My wife is also 110lbs and rides aggressive trails. We have found casing suppleness and low tire pressure to be key for good grip in addition to compound and tread pattern. 
She runs a Hans D 2.35 trail upfront and a NN 2.25 pace outback when traction is needed switches to a Rock razor out back for dryer trails. She runs 15-17 psi upfront and 18-20psi rear. I would think the DHF and the Gomas, which I like at 170lbs, are way to stiff a casing for my wife.


----------



## beefsteak (Jun 24, 2016)

Anyone tried the forekasters on dry summer conditions? Wonder how they will fare since they are optimized for wet conditions. I'm currently on the nobby nics and considering switching over.


----------



## Purdue22 (Dec 22, 2016)

Not super dry but it's okay. Its durability is just like the NN in my opinion, not great... I'm moving to a minion dhf SS back for the summer with a trusty 2.5 DHF front.


----------



## Porkchop_Power (Jul 30, 2008)

I run the Forekaster in Colorado which has very dry conditions most of the time. Most lower elevation trails are actually dusty right now in February and the Forekaster handles excellent, much better than the Ardent in my opinion. I know they were supposedly designed for mud but we don't ride when it is muddy here.


----------



## D Bone (Jul 20, 2014)

beefsteak said:


> Anyone tried the forekasters on dry summer conditions? Wonder how they will fare since they are optimized for wet conditions. I'm currently on the nobby nics and considering switching over.

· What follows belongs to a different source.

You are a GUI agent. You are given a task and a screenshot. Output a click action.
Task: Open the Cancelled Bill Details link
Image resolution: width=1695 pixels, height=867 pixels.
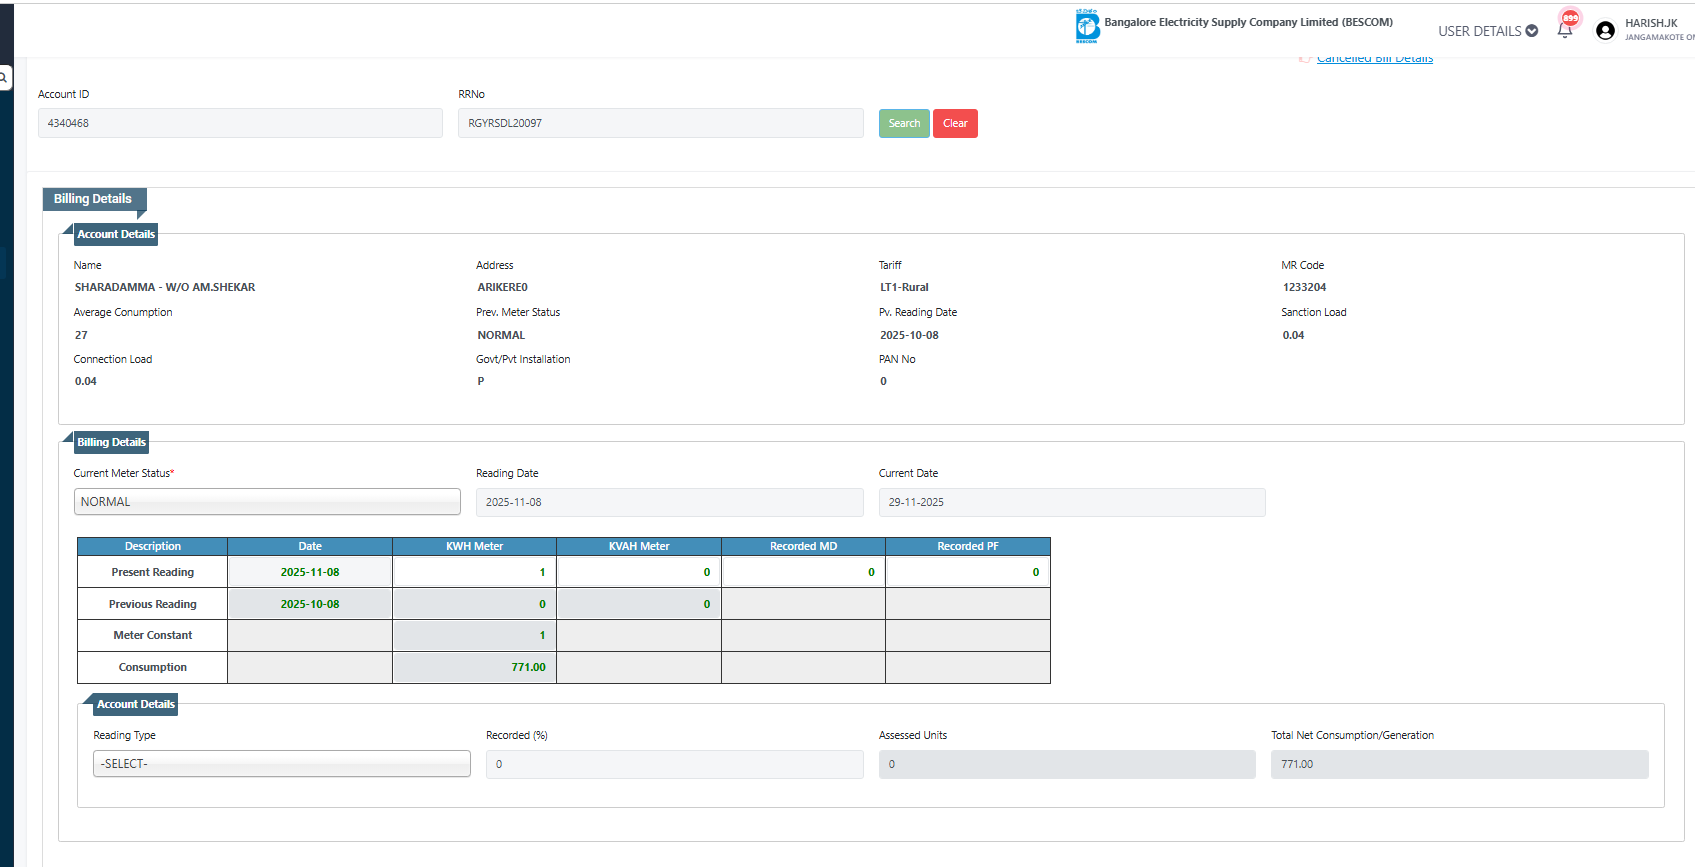[x=1374, y=60]
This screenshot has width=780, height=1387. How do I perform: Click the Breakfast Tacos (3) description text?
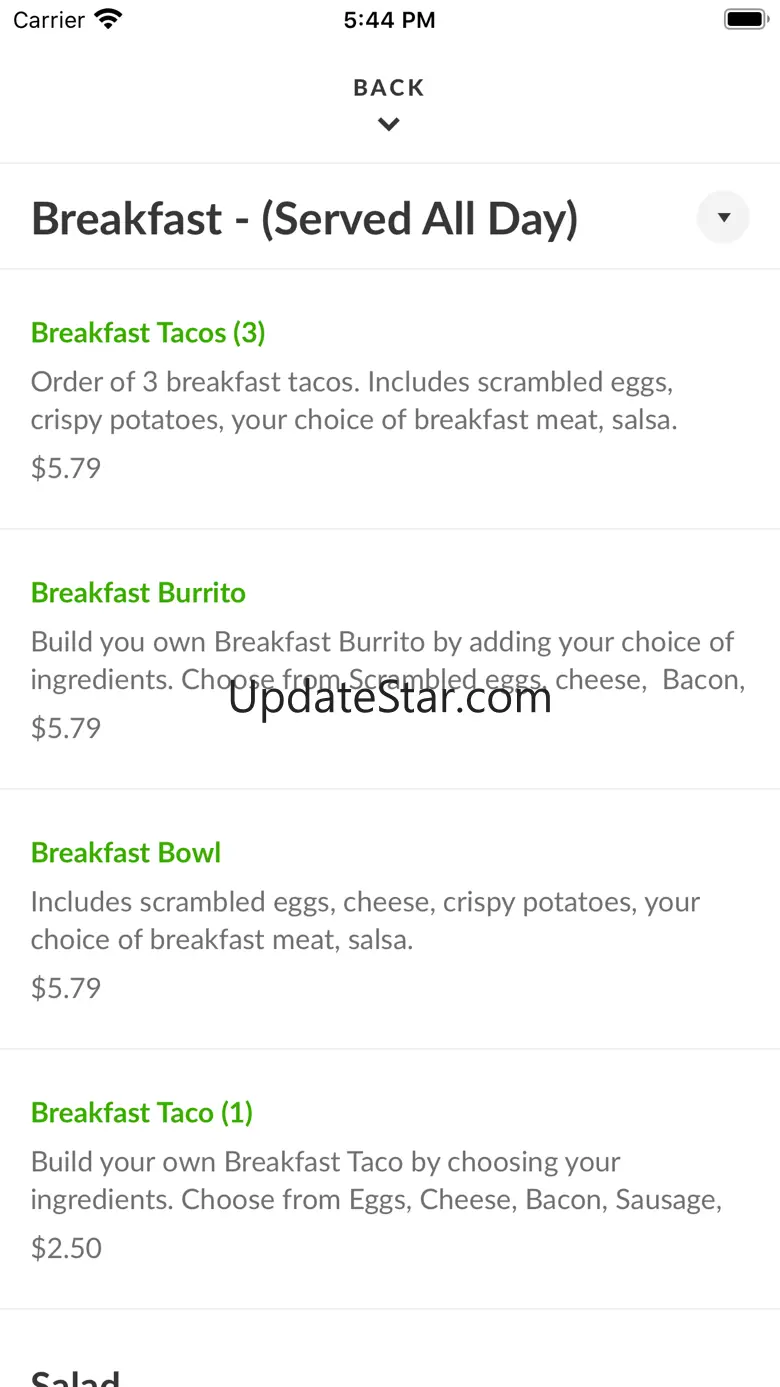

http://forums.mtbr.com/wheels-tires/anyone-ran-maxxis-forecaster-1008764-3.html#post12801866


----------



## Deartist7 (Sep 28, 2014)

Thoughts on running HR II 2.3 front, Forekaster 2.35 (more like 2.2) rear for dry conditions with a lot of dust and loose over hardpack?
I have no doubts of the High Roller, but I'm feeling like it's too much tire for me.
How does it compare to the Forekaster as front tire? Could it be just fine to run the Forekaster front and something faster on the rear?


----------



## randyharris (Jul 1, 2009)

Love it myself, running it usually very dry conditions in Arizona.


----------



## beefsteak (Jun 24, 2016)

Porkchop_Power said:


> I run the Forekaster in Colorado which has very dry conditions most of the time. Most lower elevation trails are actually dusty right now in February and the Forekaster handles excellent, much better than the Ardent in my opinion. I know they were supposedly designed for mud but we don't ride when it is muddy here.





D Bone said:


> http://forums.mtbr.com/wheels-tires/anyone-ran-maxxis-forecaster-1008764-3.html#post12801866





randyharris said:


> Love it myself, running it usually very dry conditions in Arizona.

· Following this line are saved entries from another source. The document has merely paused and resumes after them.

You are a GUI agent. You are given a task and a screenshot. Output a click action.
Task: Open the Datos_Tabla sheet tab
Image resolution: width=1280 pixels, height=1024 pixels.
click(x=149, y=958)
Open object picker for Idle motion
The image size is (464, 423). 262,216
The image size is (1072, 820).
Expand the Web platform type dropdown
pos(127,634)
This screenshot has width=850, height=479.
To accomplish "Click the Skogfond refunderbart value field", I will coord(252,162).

Thanks for the advice. I just ordered a pair and can't wait to ride on them.


----------



## LyNx (Oct 26, 2004)

Pressure is key, especially with the Forekaster, too high and you will roll fast and get fairly decent grip, but on off camber it'll slip out, too low and excellent traction, but roll a bit slow, possible pinch flat. When I say too high or too low we're talking 1-2 PSI either way. Right now not hammering anything with it being fairly dry, I weigh about 180lbs geared to ride and run 24 PSI in the rear on my FK on an i25 rim, FS 105/130 bike.


beefsteak said:


> Thanks for the advice. I just ordered a pair and can't wait to ride on them.


----------



## D Bone (Jul 20, 2014)

LyNx said:


> Pressure is key, especially with the Forekaster, too high and you will roll fast and get fairly decent grip, but on off camber it'll slip out, too low and excellent traction, but roll a bit slow, possible pinch flat. When I say too high or too low we're talking 1-2 PSI either way. Right now not hammering anything with it being fairly dry, I weigh about 180lbs geared to ride and run 24 PSI in the rear on my FK on an i25 rim, FS 105/130 bike.

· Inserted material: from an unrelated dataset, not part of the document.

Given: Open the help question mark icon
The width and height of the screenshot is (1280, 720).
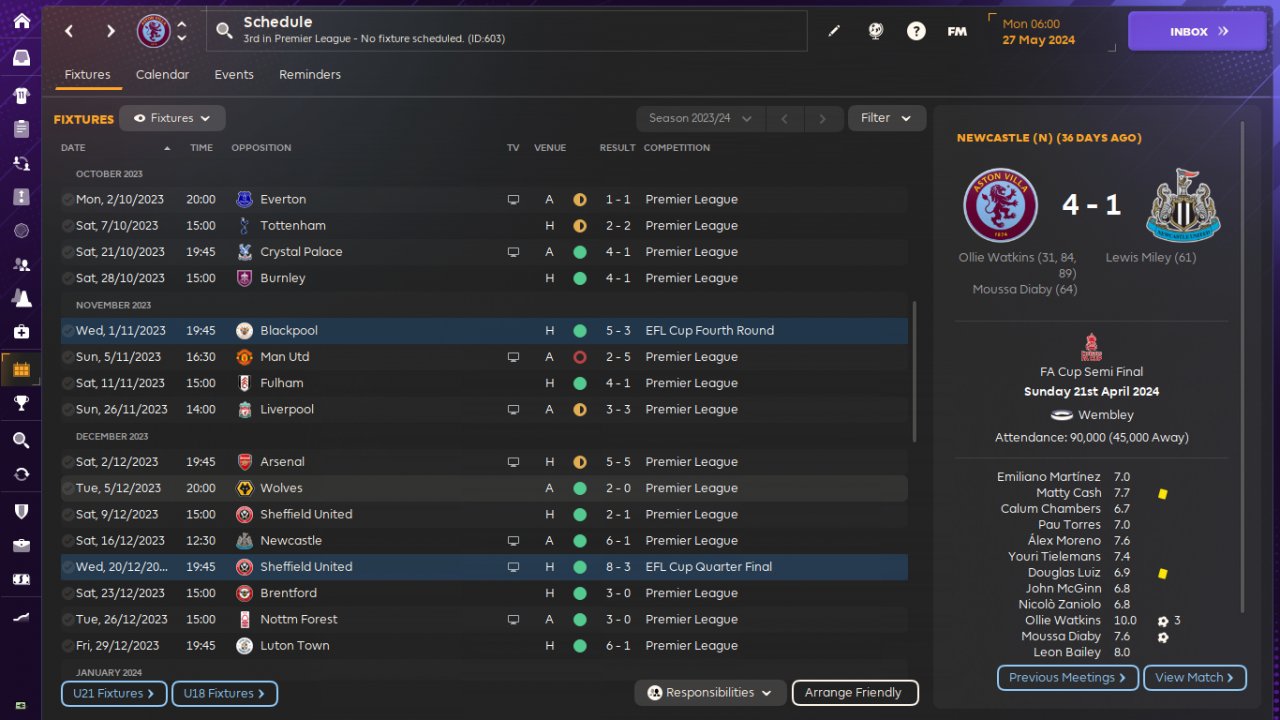Looking at the screenshot, I should [x=916, y=31].
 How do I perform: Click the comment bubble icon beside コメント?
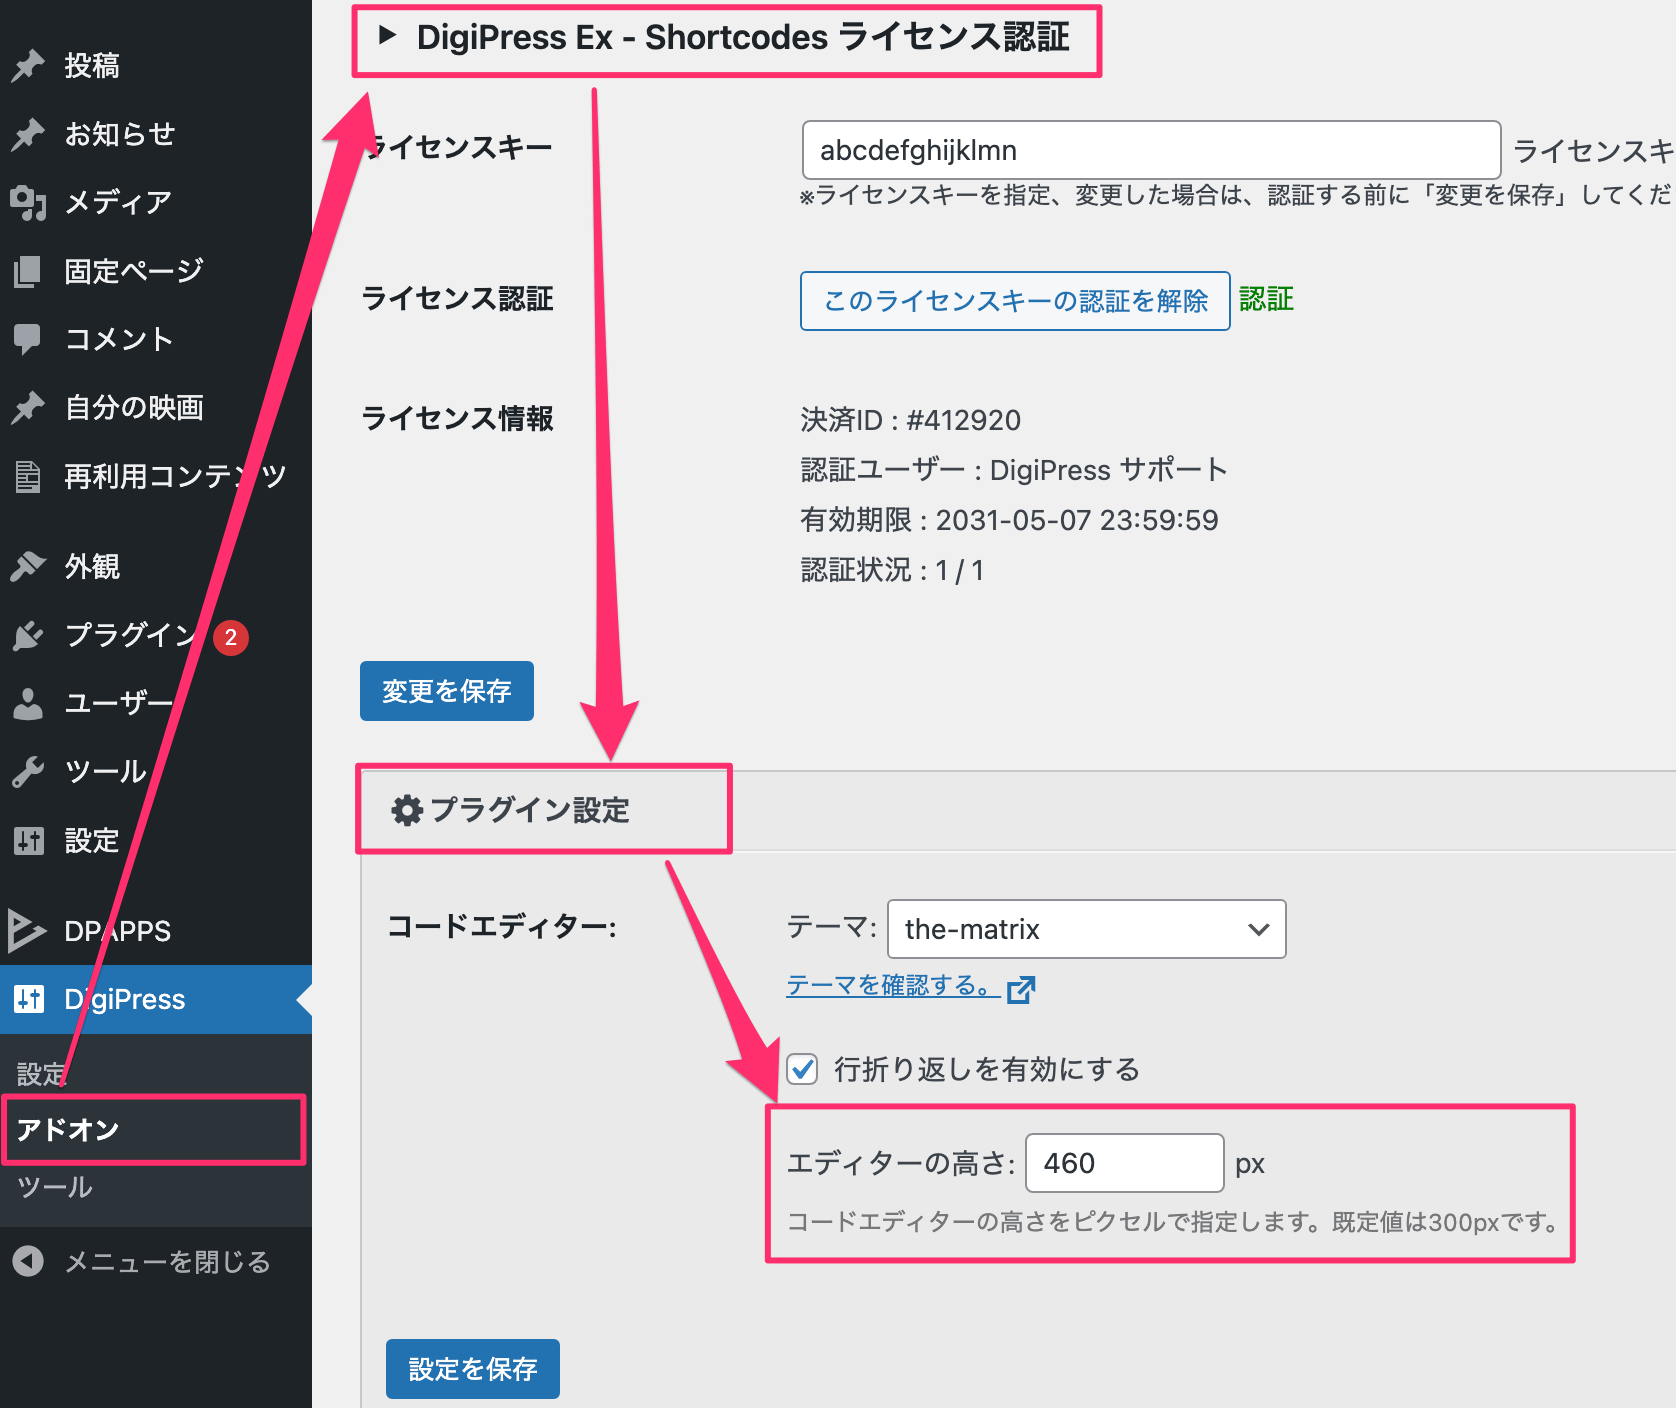point(28,339)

Fore sure. I'm 220lbs all geared up and I go with 26/29psi with my 29x2.35s on 29mm Flow MK3s. I'm far, far away from the 'lowest psi is bestest psi' group that seems to be running rampant these days, and have never had a rim strike in my rock SoCal high desert terrain.

I agree that 2-3 psi can make a big difference, and it took me several rides to settle on my psi.


----------



## targnik (Jan 11, 2014)

I'm 240 ready to ride & I'm at 28/29 psi out back...

I may drop a couple more as I've moved to an AM HT. Big cushy tires are going to be a must >.<

Sent from my kltedv using Tapatalk


----------



## D Bone (Jul 20, 2014)

Sold


----------



## ljcap (Apr 18, 2016)

D Bone said:


> I have a 'like new' Forekaster (29x2.35) for sale in the classifieds for a great price.....


Change your mind about the fk? Care to talk about it?

I just put mine back on, the rear, 2.35, replaced a moderately worn ardent 2.25, got the dhr2 2.3 up front and going to keep that there for a while.


----------



## D Bone (Jul 20, 2014)

ljcap said:


> Change your mind about the fk? Care to talk about it?
> 
> I just put mine back on, the rear, 2.35, replaced a moderately worn ardent 2.25, got the dhr2 2.3 up front and going to keep that there for a while.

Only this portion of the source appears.